**Source document:**
:::::

AppliedDeepLearning

Repository for Applied Deep Learning Course at TU Wien

Topic: Computer Vision

Assignment I

Image Caption Generator

Nowadays, Computer Vision and Natural Language Processing have taken a huge step forward due to major advancements in the field of Deep Learning and large volumes of data available. Different types of tasks like image classification, object detection, caption generator, sentiment analysis etc., which before were thought impossible, can now be solved by smart models and computers. Having always been fascinated by these two branches, I decided to concentrate for this project on the topic of Image Captioning, which actually lies at the intersection of Computer Vision and Natural Language Processing.

Related Work

Show, Attend and Tell by Kelvin Xu et al. which was published back on 2015 served as a good introduction to this topic. It suggests a CNN-RNN(Convolutional Neural Network - Recurrent Neural Network) model for generating image captions for Flickr30k and COCO datasets. Another interesting paper I read was VLP by Zhou Luowei et al. which proposes a unified decoder-encoder model that uses a model pre-trained on another dataset, fine tunes it, and then uses it to generate captions for COCO and Flickr30k datasets.

Approach

According to my research CNN-RNN model combinations are used quite often for this kind of task. Therefore, I will initially try to build a similar model for my project.

:::::

**Required action 1:**
In the Image Caption Generator write-up, which two datasets does the Show, Attend and Tell model generate captions for?
**Required action 2:**
Pick up the Image Caption Generator write-up after its last sentence and keep writing it.
The listing has no part in this.

**Dataset excerpt:**
:::::

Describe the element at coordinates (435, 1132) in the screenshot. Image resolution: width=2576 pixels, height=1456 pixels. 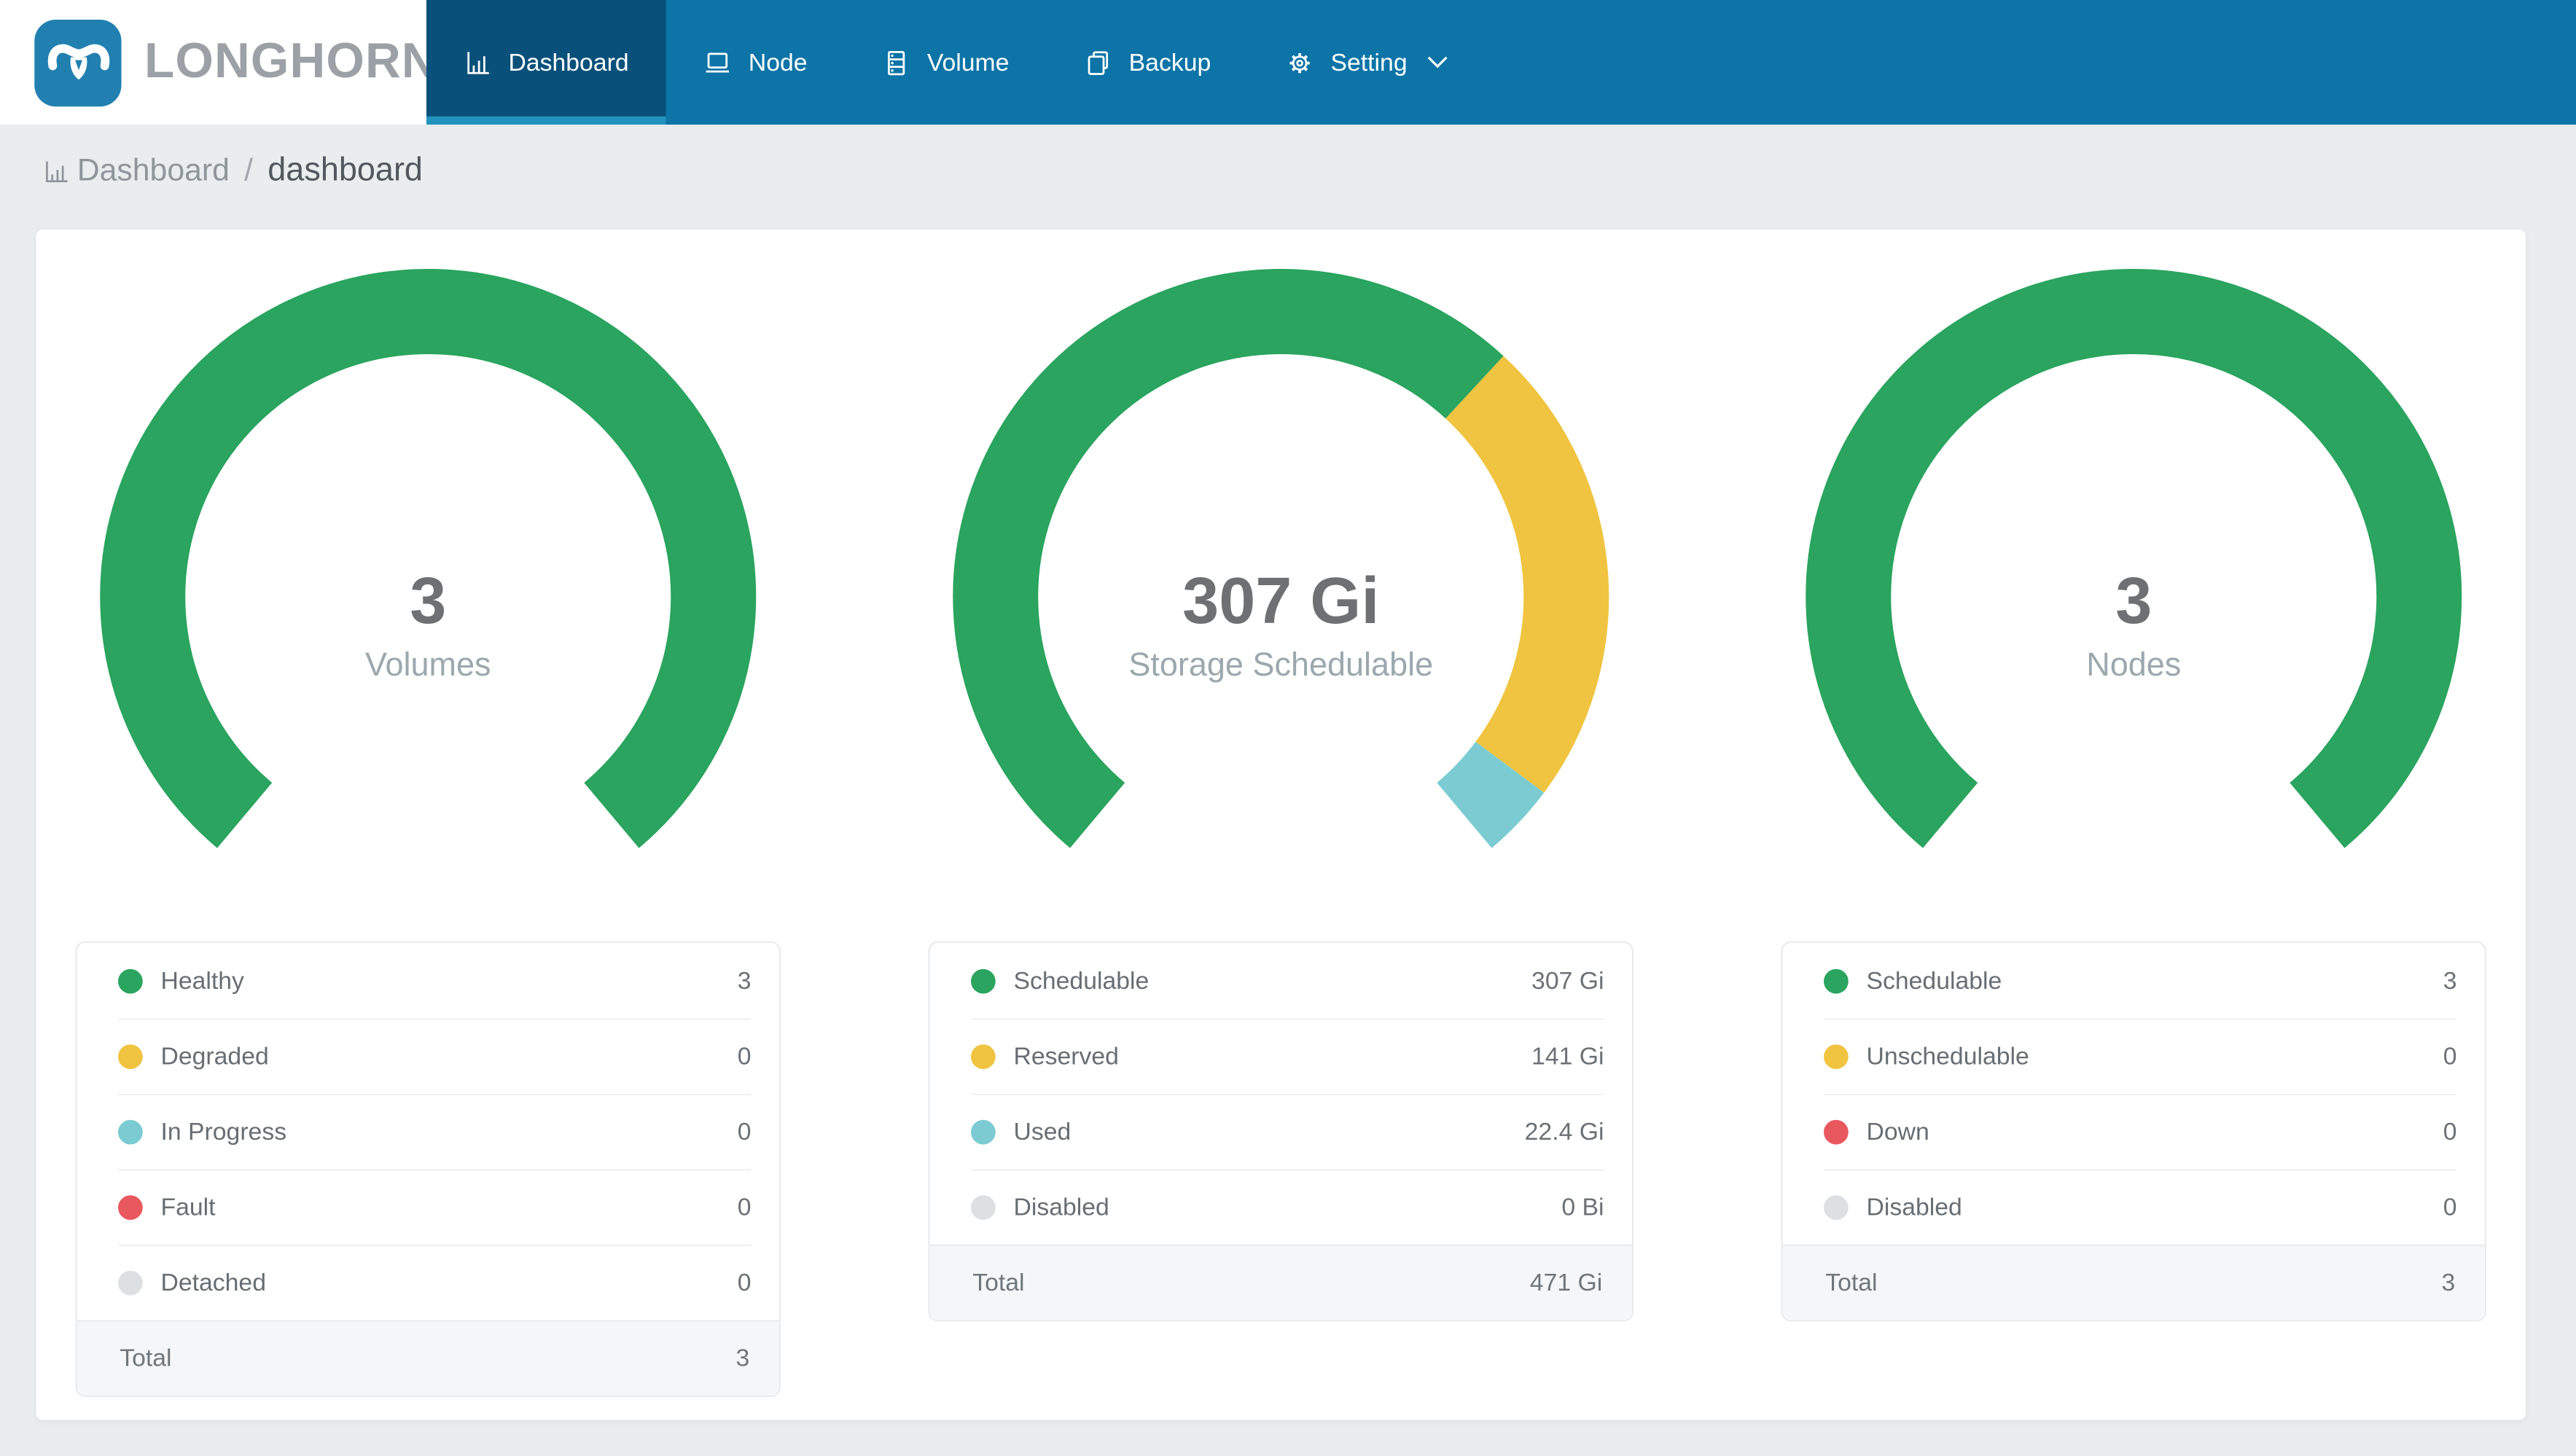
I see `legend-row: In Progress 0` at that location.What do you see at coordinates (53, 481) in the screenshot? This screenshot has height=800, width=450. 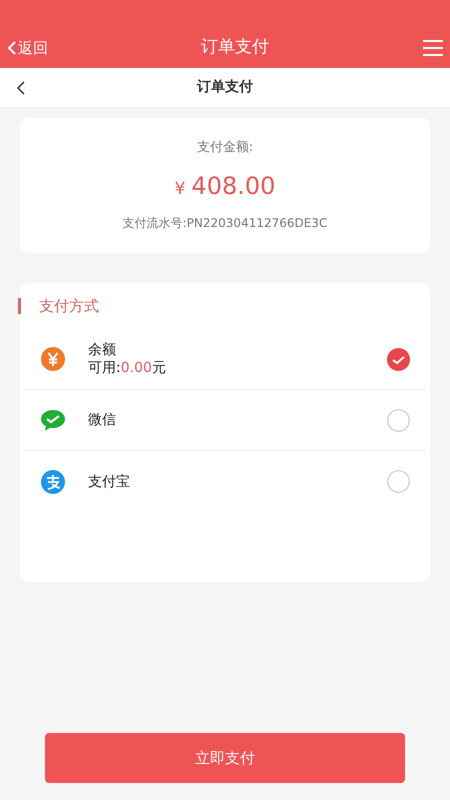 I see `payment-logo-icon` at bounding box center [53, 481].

:::::

**Your response 1:**
Flickr30k and COCO.

**Your response 2:**
Dataset

At first I wanted to use the COCO dataset for my project but then I decided against it due to its large volume of over 1 million and half captions describing over 330000 images. Even though, I am going to use Google Colab Pro Version for this project, computation might still be a problem when training neural networks. Therefore, I decided to use the Flickr30k dataset. It contains around 31000 images collected from Flickr, together with 5 reference sentences provided by human annotators.

Prediction of Work-Breakdown Structure

Dataset Collection: I will use an already available dataset.
Design and build of a model: I believe this will be the most challenging part of the project. It will require a lot of try and errors from my side and I think it might take up to 2 weeks.
Train of model: As I plan to use GPU of Google Colab I hope it won't take more than 3 days, considering that my model might not run on the first try.
Fine Tuning: This might also take me up to 1 week, as I have to do a lot of research and consider methods to improve my model.
Application: This might take up to 1 week. I will probably build a website where I can upload a picture and it will give as output a caption describing it.
Report and Presentation: 2 days.

Assignment II

Short Intro (Recap)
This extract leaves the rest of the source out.